**REQUIREMENT**:
Each record below should be returned word for word, with no pictures included.

**SUPPLIED DATA**:
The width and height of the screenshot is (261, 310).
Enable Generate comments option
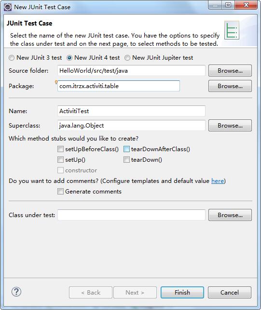[x=60, y=192]
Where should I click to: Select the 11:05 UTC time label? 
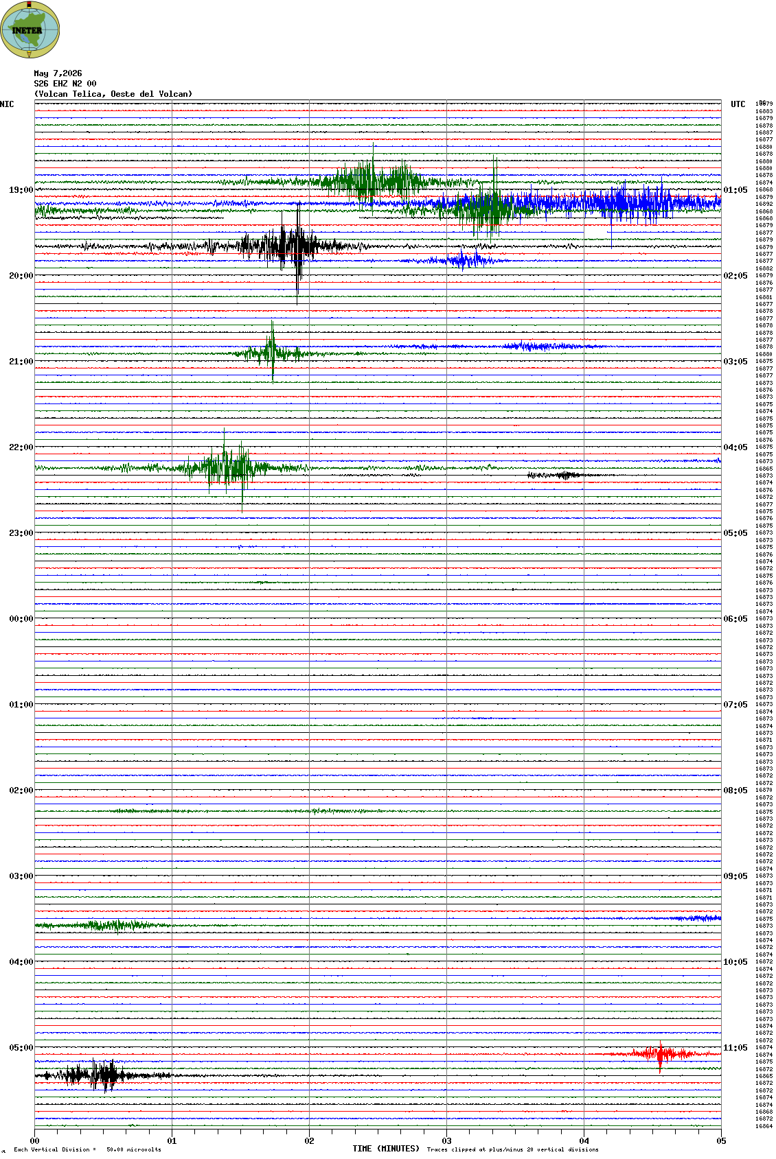click(735, 1048)
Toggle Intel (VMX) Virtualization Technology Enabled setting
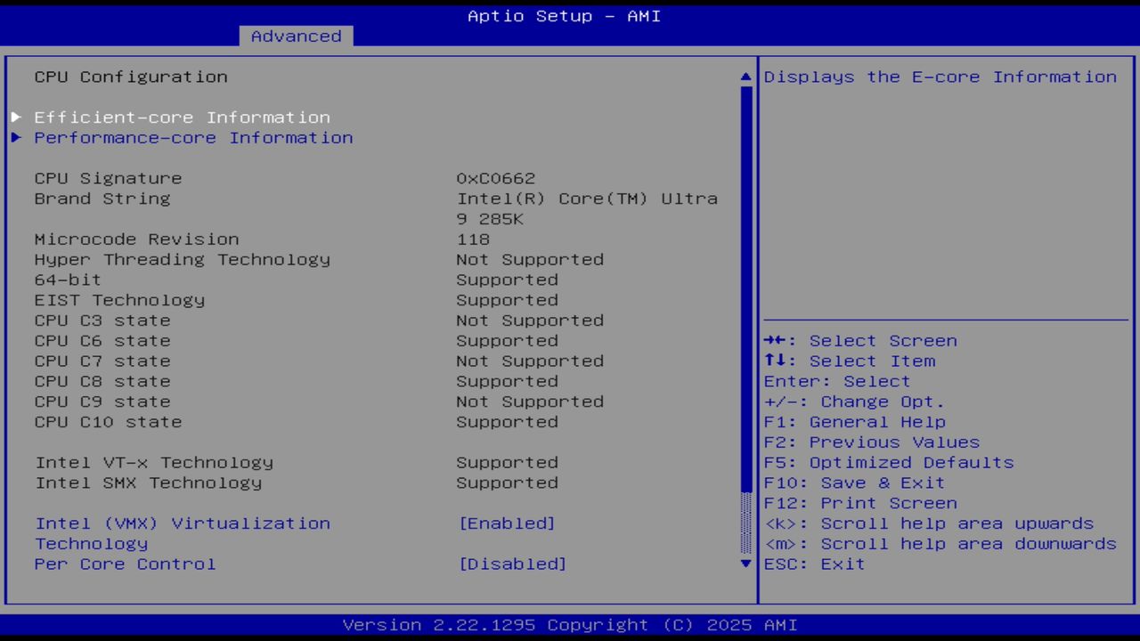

**ANSWER BOX**:
The width and height of the screenshot is (261, 310).
Enable Generate comments option
[x=60, y=192]
Where should I click to: Select the 11:05 UTC time label? 
click(735, 1048)
Toggle Intel (VMX) Virtualization Technology Enabled setting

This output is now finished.